> [Problem to solve]:
Nothing but a number is expected: the count of lines in the data below that include "height".

__________________________________________________

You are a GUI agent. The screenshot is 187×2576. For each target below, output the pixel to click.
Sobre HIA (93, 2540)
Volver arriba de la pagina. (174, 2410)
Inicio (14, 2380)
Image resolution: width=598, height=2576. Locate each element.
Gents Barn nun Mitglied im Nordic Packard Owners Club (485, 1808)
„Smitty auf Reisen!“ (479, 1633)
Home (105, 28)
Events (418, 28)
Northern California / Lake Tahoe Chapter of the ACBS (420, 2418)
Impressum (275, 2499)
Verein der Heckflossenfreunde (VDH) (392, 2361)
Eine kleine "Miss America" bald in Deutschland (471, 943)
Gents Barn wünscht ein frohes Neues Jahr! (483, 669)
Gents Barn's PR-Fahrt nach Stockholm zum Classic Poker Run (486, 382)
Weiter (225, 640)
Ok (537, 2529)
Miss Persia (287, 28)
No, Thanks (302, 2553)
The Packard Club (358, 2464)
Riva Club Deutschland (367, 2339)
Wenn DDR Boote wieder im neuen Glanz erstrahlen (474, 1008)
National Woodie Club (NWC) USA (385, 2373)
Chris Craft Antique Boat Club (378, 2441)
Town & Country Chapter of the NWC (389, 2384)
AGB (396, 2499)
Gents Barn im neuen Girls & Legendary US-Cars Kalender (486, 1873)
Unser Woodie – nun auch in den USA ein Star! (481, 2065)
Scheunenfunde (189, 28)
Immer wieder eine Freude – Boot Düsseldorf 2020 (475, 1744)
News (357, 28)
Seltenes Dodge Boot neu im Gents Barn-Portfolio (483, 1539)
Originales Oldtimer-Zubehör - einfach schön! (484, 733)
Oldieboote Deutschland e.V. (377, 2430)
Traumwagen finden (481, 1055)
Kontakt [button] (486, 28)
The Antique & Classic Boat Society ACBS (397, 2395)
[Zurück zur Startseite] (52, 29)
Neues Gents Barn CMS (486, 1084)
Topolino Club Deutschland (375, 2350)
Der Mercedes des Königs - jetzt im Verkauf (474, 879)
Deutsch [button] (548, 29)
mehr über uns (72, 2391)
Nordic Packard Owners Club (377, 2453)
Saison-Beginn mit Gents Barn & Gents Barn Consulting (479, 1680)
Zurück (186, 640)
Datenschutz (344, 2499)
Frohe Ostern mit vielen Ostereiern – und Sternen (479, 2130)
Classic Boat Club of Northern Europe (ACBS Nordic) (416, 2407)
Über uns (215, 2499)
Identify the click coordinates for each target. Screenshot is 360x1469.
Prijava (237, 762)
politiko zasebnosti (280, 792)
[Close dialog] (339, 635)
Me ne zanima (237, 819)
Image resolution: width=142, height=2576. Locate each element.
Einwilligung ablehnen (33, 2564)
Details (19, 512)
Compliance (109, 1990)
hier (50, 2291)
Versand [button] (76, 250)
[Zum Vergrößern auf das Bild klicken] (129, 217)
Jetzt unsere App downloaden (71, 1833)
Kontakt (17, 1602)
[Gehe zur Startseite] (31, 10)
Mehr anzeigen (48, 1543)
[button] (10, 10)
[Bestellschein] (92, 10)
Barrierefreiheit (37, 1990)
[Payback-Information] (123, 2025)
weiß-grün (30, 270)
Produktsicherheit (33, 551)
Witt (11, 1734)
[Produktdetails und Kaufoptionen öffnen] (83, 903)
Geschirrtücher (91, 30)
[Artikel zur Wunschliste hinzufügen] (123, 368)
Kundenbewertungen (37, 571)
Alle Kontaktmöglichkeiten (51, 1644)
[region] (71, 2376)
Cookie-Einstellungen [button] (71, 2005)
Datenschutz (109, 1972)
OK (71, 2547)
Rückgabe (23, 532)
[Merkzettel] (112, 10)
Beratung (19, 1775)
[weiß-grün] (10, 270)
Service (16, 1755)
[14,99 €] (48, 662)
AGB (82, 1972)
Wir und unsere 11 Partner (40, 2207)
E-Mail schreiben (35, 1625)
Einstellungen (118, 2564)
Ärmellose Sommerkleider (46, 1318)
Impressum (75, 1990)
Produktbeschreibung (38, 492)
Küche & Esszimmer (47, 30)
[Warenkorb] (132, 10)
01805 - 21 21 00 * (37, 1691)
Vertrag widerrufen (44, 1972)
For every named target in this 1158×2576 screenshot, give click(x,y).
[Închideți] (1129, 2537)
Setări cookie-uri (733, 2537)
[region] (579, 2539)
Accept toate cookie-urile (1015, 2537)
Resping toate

__________________________________________________

> [Task output]:
2